A New article “Neuromodulation in cluster headache” has just been published on Chronic Cluster Headaches Treatment. (See Pub Med Abstract below) I find it very interesting that while they describe Deep Brain Stimulation, Occipital Nerve Stimulation and various types of surgical intervention they do not discuss direct neurostimulation through the trigeminal nerve. It is a well known fact that almost 100% of headaches have a large trigeminal nerve component.
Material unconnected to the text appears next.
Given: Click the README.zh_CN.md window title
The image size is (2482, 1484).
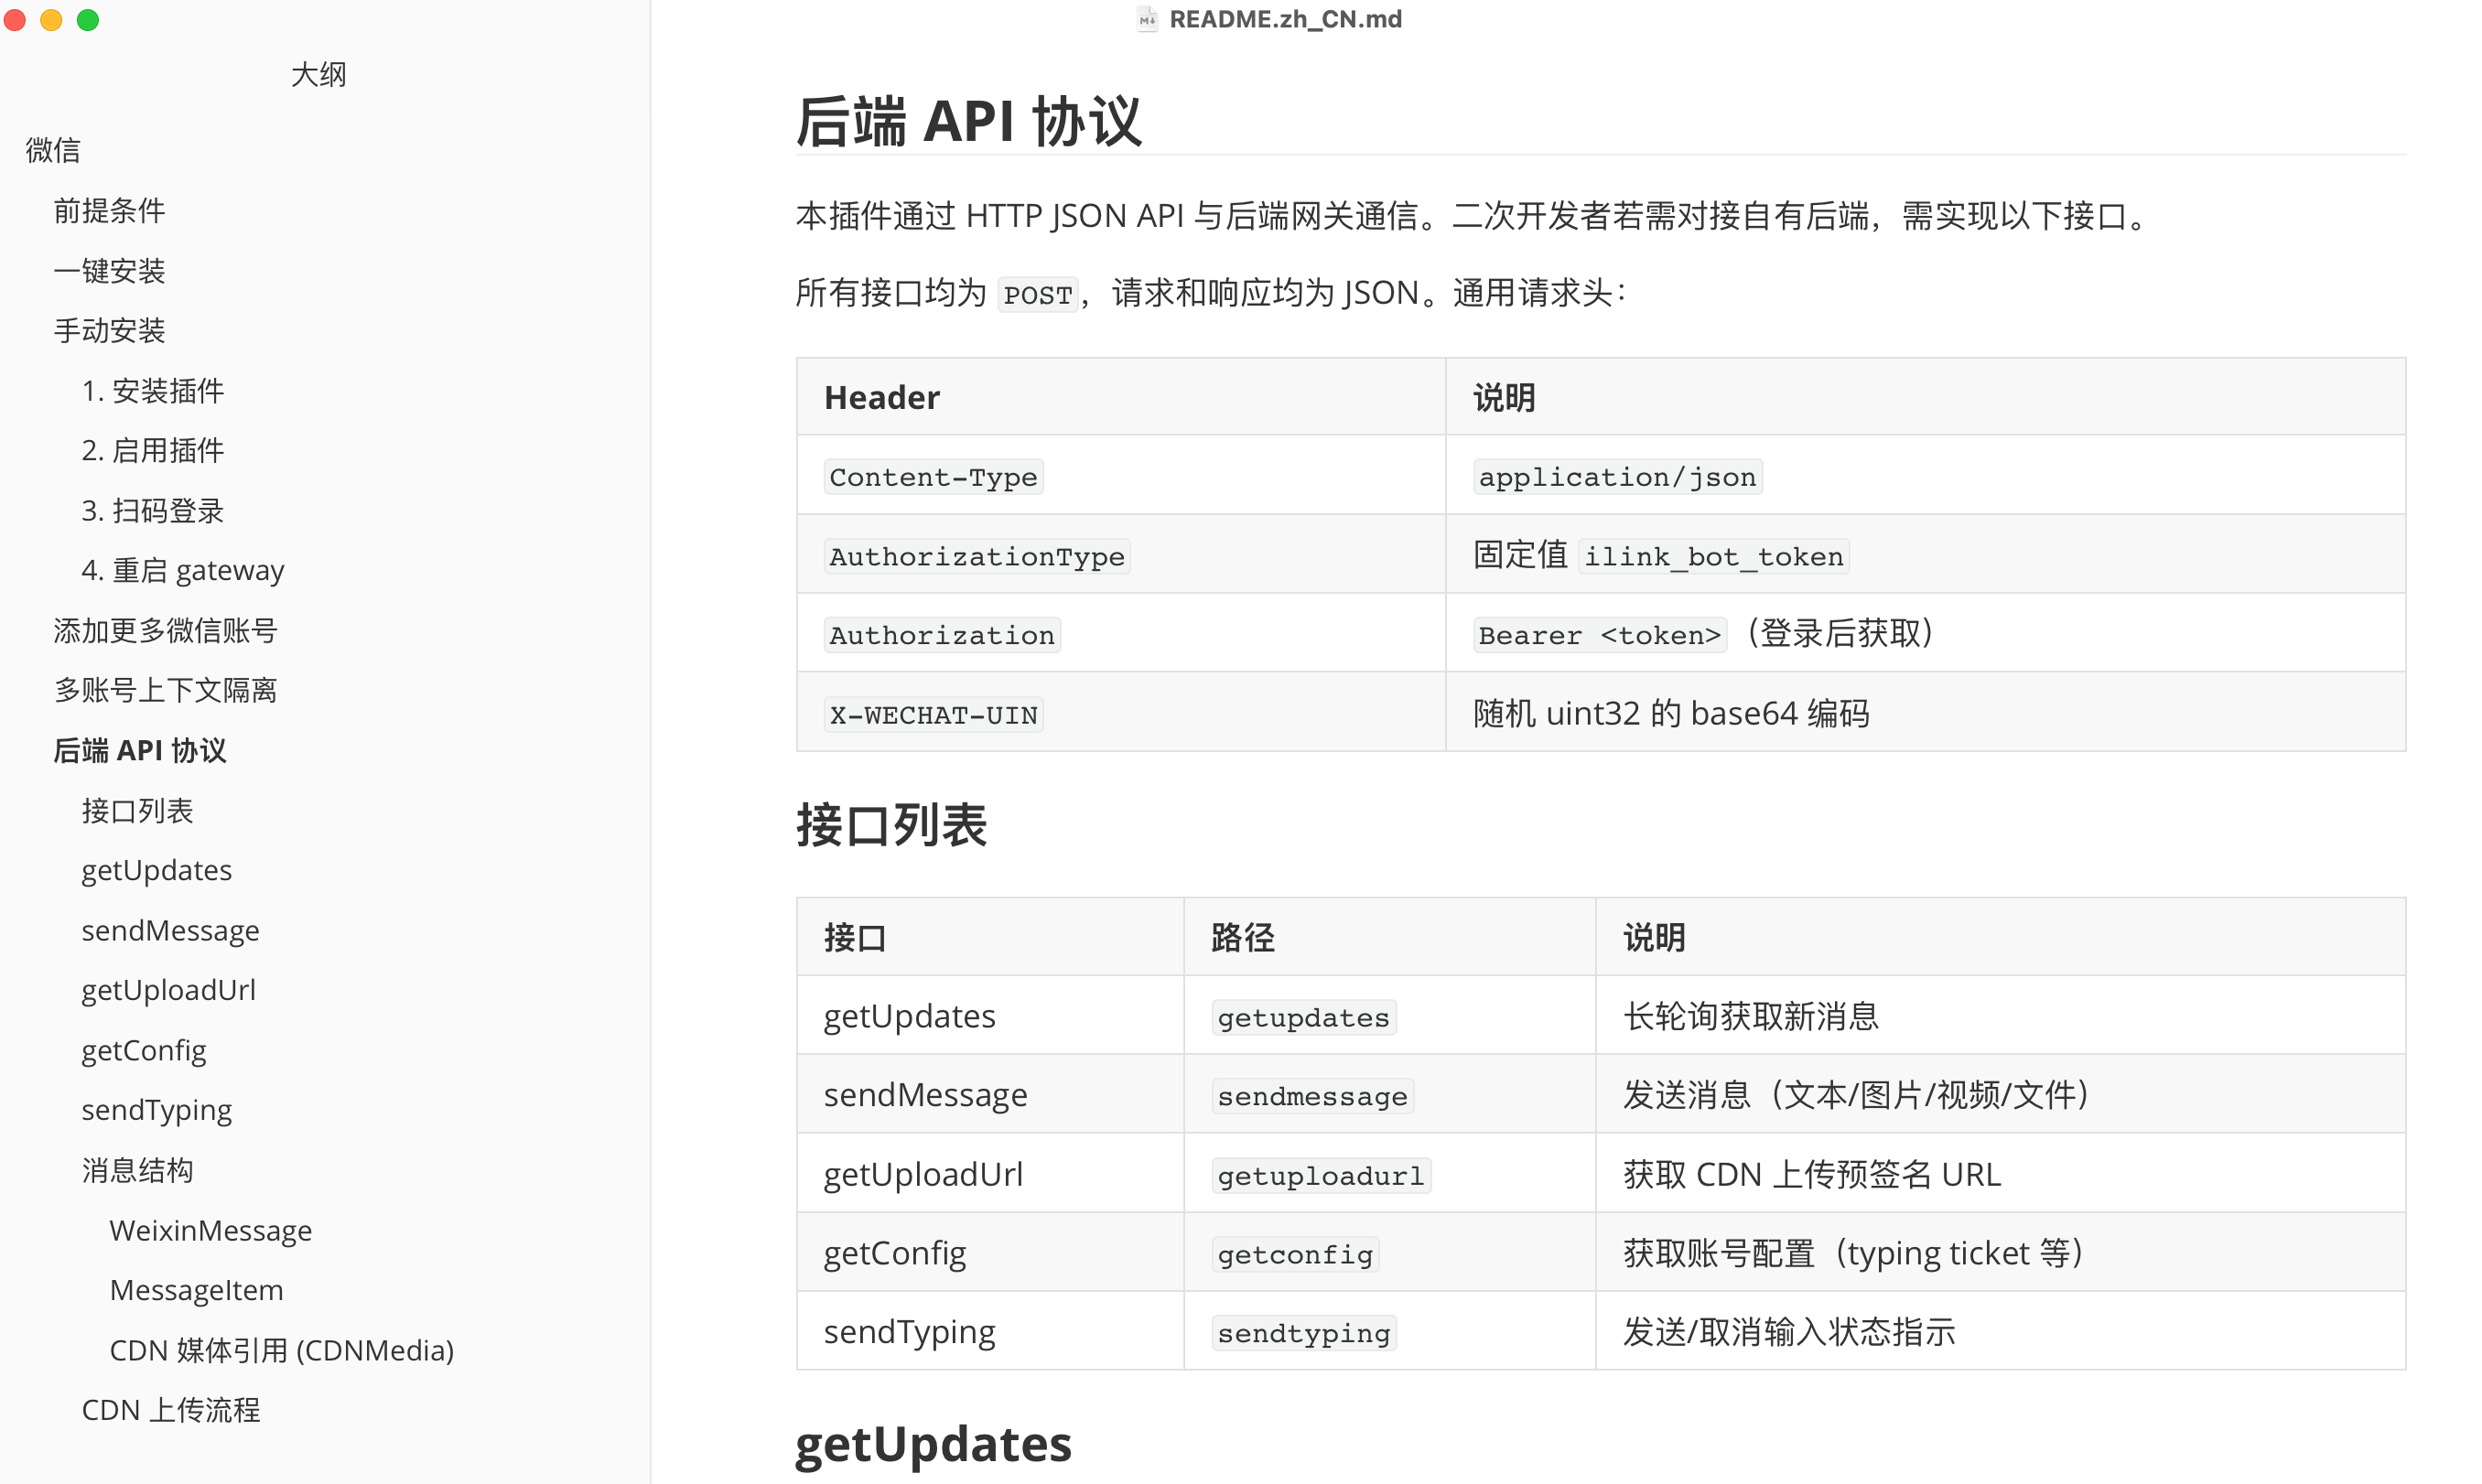Looking at the screenshot, I should tap(1285, 19).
Various Surgical procedures of the trigeminal nerve and sphenopalatine ganglion are discussed but not the more effective and safer procedures of Sphenopalatine Ganglion blocks. The MiRx protocol has been shown to be extremely effective using the Tx360 device. The standard intranasal approach is extremely effective and has advantages of being the most cost effective method of SPG blocks and the only one patients can self administer to abort cluster headaches before they occur.

Physiologic Dentistry utilizes neurostimulation to relax muscles and eliminate noxious input into the trigeminal nervous system. It is a long term physiologic correction and can be used in conjunction with occipital nerve stimulation or Spenopalatine Ganglion Blocks for highly effective treatment.

High risk testament that is best avoided if possible is surgical treatment by radio surgery or ablation of the Sphenopalatine Ganglion.

The Treatment of Choice for Chronic Cluster Headaches that I recommend is non-invasive treatment utilizing an ULF TENS and a Physiologic Diagnostic Orthotic as the first step combined with safe effective and inexpensive SPG Blocks for the majority of patients. Both of these treatments have have efficacy and minimal risk. If additional relief is required occipital stimulation should be consider.


Another recent article  in Headache.  2014 Oct 23. doi: 10.1111/head.12458. on use of TX360 for Sphenopalatine Ganglion Blocks (SPG Blocks) for chronic migraine concluded “SPG blockade with bupivacaine delivered repetitively for 6 weeks with the Tx360® device demonstrates promise as an acute treatment of headache in some subjects with CM. Statistically significant headache relief is noted at 15 and 30 minutes and sustained at 24 hours for SPG blockade with bupivacaine vs saline. The Tx360® device was simple to use and not associated with any significant or lasting adverse events. Further research on sphenopalatine ganglion blockade is warranted.

Pub Med abstract

Adv Tech Stand Neurosurg. 2015;42:3-21. doi: 10.1007/978-3-319-09066-5_1.
Neuromodulation in cluster headache.
Fontaine D1, Vandersteen C, Magis D, Lanteri-Minet M.
Author information

Medically refractory chronic cluster headache (CH) is a severely disabling headache condition for which several surgical procedures have been proposed as a prophylactic treatment. None of them have been evaluated in controlled conditions, only open studies and case series being available. Destructive procedures (radiofrequency lesioning, radiosurgery, section) and microvascular decompression of the trigeminal nerve or the sphenopalatine ganglion (SPG) have induced short-term improvement which did not maintain on long term in most of the patients. They carried a high risk of complications, including severe sensory loss and neuropathic pain, and consequently should not be proposed in first intention.Deep brain stimulation (DBS), targeting the presumed CH generator in the retro-hypothalamic region or fibers connecting it, decreased the attack frequency >50 in 60 % of the 52 patients reported. Complications were infrequent: gaze disturbances, autonomic disturbances, and intracranial hemorrhage (2).Occipital nerve stimulation (ONS) was efficient (decrease of attack frequency >50 %) in about 70 % of the 60 patients reported, with a low risk of complications (essentially hardware related). Considering their respective risks, ONS should be proposed first and DBS only in case of ONS failure.New on-demand chronically implanted SPG stimulation seemed to be efficient to abort CH attacks in a pilot controlled trial, but its long-term safety needs to be further studied.